THE EXERCISE | Repeat the data below with every instance of "GUI agent" swapped for "GUI assistant", changing nothing else.
>> Begin MATERIAL FOR THE TASK
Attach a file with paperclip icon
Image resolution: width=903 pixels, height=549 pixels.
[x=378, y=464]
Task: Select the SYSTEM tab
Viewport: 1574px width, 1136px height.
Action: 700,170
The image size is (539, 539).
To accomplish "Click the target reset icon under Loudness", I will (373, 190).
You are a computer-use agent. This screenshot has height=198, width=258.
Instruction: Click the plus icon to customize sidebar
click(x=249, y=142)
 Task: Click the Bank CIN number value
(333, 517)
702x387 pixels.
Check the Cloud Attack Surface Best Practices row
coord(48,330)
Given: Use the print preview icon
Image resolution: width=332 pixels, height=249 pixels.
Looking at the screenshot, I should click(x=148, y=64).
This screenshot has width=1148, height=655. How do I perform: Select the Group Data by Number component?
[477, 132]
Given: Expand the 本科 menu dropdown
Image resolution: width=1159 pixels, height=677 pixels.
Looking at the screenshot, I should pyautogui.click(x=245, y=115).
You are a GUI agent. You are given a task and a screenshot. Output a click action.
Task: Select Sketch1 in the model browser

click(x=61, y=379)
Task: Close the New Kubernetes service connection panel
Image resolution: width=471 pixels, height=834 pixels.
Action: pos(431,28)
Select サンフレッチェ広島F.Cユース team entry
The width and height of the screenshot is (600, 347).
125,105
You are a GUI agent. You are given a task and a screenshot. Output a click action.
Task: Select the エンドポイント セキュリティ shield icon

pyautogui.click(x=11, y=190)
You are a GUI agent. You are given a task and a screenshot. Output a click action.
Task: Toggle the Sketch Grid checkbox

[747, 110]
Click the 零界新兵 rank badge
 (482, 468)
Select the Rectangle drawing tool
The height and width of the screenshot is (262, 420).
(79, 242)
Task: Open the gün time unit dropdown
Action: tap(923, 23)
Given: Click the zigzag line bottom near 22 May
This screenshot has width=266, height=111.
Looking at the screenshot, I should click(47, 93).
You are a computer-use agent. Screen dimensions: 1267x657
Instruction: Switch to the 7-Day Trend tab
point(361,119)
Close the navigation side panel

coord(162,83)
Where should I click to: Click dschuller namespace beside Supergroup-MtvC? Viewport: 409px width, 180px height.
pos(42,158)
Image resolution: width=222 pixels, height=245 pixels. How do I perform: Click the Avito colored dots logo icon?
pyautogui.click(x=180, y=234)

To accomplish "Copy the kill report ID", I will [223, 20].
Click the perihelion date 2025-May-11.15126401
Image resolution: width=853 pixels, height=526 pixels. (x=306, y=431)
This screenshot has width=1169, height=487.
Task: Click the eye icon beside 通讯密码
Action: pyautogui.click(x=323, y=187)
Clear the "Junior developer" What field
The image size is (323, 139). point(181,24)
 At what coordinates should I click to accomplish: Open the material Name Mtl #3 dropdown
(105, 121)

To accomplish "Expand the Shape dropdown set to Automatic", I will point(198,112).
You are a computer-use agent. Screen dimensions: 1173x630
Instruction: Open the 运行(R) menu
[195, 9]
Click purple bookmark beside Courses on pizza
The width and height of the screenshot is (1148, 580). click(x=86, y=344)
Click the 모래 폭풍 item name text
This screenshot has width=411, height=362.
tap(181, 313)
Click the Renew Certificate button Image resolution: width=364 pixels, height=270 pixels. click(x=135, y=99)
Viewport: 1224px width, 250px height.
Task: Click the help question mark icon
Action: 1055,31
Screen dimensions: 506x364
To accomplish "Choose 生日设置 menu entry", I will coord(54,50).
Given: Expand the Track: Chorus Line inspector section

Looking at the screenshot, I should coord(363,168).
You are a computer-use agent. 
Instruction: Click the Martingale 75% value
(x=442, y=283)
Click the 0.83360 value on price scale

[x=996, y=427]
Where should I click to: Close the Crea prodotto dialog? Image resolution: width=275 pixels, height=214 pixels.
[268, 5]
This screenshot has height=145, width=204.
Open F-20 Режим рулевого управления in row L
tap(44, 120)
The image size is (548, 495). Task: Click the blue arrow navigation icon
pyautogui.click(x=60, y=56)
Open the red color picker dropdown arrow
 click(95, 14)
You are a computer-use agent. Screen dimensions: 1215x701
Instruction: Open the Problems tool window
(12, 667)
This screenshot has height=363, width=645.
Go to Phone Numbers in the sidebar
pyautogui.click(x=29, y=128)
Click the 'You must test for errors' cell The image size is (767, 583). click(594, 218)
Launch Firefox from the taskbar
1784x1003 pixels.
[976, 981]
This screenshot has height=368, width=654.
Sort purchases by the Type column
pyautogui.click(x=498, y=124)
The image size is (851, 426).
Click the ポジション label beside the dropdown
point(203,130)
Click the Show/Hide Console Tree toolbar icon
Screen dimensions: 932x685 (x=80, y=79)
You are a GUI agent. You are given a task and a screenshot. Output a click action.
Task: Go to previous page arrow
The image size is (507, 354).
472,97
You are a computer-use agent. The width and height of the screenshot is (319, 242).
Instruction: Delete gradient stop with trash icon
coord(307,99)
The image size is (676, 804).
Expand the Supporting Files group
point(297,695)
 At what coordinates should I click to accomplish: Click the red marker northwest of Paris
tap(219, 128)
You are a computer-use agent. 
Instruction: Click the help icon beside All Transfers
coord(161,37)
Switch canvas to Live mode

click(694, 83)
>> End MATERIAL FOR THE TASK
OUTPUT OF THE TASK |
Attach a file with paperclip icon
Image resolution: width=903 pixels, height=549 pixels.
[x=378, y=464]
Task: Select the SYSTEM tab
Viewport: 1574px width, 1136px height.
Action: 700,170
The image size is (539, 539).
To accomplish "Click the target reset icon under Loudness", I will (373, 190).
You are a computer-use agent. This screenshot has height=198, width=258.
Instruction: Click the plus icon to customize sidebar
click(x=249, y=142)
 Task: Click the Bank CIN number value
(333, 517)
702x387 pixels.
Check the Cloud Attack Surface Best Practices row
coord(48,330)
Given: Use the print preview icon
Image resolution: width=332 pixels, height=249 pixels.
Looking at the screenshot, I should click(x=148, y=64).
This screenshot has width=1148, height=655. How do I perform: Select the Group Data by Number component?
[477, 132]
Given: Expand the 本科 menu dropdown
Image resolution: width=1159 pixels, height=677 pixels.
Looking at the screenshot, I should pyautogui.click(x=245, y=115).
You are a GUI assistant. You are given a task and a screenshot. Output a click action.
Task: Select Sketch1 in the model browser

click(x=61, y=379)
Task: Close the New Kubernetes service connection panel
Image resolution: width=471 pixels, height=834 pixels.
Action: pos(431,28)
Select サンフレッチェ広島F.Cユース team entry
The width and height of the screenshot is (600, 347).
125,105
You are a GUI assistant. You are given a task and a screenshot. Output a click action.
Task: Select the エンドポイント セキュリティ shield icon

pyautogui.click(x=11, y=190)
You are a GUI assistant. You are given a task and a screenshot. Output a click action.
Task: Toggle the Sketch Grid checkbox

[747, 110]
Click the 零界新兵 rank badge
 (482, 468)
Select the Rectangle drawing tool
The height and width of the screenshot is (262, 420).
(79, 242)
Task: Open the gün time unit dropdown
Action: tap(923, 23)
Given: Click the zigzag line bottom near 22 May
This screenshot has width=266, height=111.
Looking at the screenshot, I should click(47, 93).
You are a computer-use agent. Screen dimensions: 1267x657
Instruction: Switch to the 7-Day Trend tab
point(361,119)
Close the navigation side panel

coord(162,83)
Where should I click to: Click dschuller namespace beside Supergroup-MtvC? Viewport: 409px width, 180px height.
pos(42,158)
Image resolution: width=222 pixels, height=245 pixels. How do I perform: Click the Avito colored dots logo icon?
pyautogui.click(x=180, y=234)

To accomplish "Copy the kill report ID", I will [223, 20].
Click the perihelion date 2025-May-11.15126401
Image resolution: width=853 pixels, height=526 pixels. (x=306, y=431)
This screenshot has width=1169, height=487.
Task: Click the eye icon beside 通讯密码
Action: pyautogui.click(x=323, y=187)
Clear the "Junior developer" What field
The image size is (323, 139). point(181,24)
 At what coordinates should I click to accomplish: Open the material Name Mtl #3 dropdown
(105, 121)

To accomplish "Expand the Shape dropdown set to Automatic", I will point(198,112).
You are a computer-use agent. Screen dimensions: 1173x630
Instruction: Open the 运行(R) menu
[195, 9]
Click purple bookmark beside Courses on pizza
The width and height of the screenshot is (1148, 580). click(x=86, y=344)
Click the 모래 폭풍 item name text
This screenshot has width=411, height=362.
tap(181, 313)
Click the Renew Certificate button Image resolution: width=364 pixels, height=270 pixels. click(x=135, y=99)
Viewport: 1224px width, 250px height.
Task: Click the help question mark icon
Action: 1055,31
Screen dimensions: 506x364
To accomplish "Choose 生日设置 menu entry", I will coord(54,50).
Given: Expand the Track: Chorus Line inspector section

Looking at the screenshot, I should coord(363,168).
You are a computer-use agent. 
Instruction: Click the Martingale 75% value
(x=442, y=283)
Click the 0.83360 value on price scale

[x=996, y=427]
Where should I click to: Close the Crea prodotto dialog? Image resolution: width=275 pixels, height=214 pixels.
[268, 5]
This screenshot has height=145, width=204.
Open F-20 Режим рулевого управления in row L
tap(44, 120)
The image size is (548, 495). Task: Click the blue arrow navigation icon
pyautogui.click(x=60, y=56)
Open the red color picker dropdown arrow
 click(95, 14)
You are a computer-use agent. Screen dimensions: 1215x701
Instruction: Open the Problems tool window
(12, 667)
This screenshot has height=363, width=645.
Go to Phone Numbers in the sidebar
pyautogui.click(x=29, y=128)
Click the 'You must test for errors' cell The image size is (767, 583). click(594, 218)
Launch Firefox from the taskbar
1784x1003 pixels.
[976, 981]
This screenshot has height=368, width=654.
Sort purchases by the Type column
pyautogui.click(x=498, y=124)
The image size is (851, 426).
Click the ポジション label beside the dropdown
point(203,130)
Click the Show/Hide Console Tree toolbar icon
Screen dimensions: 932x685 (x=80, y=79)
You are a GUI assistant. You are given a task and a screenshot. Output a click action.
Task: Go to previous page arrow
The image size is (507, 354).
472,97
You are a computer-use agent. The width and height of the screenshot is (319, 242).
Instruction: Delete gradient stop with trash icon
coord(307,99)
The image size is (676, 804).
Expand the Supporting Files group
point(297,695)
 At what coordinates should I click to accomplish: Click the red marker northwest of Paris
tap(219, 128)
You are a computer-use agent. 
Instruction: Click the help icon beside All Transfers
coord(161,37)
Switch canvas to Live mode

click(694, 83)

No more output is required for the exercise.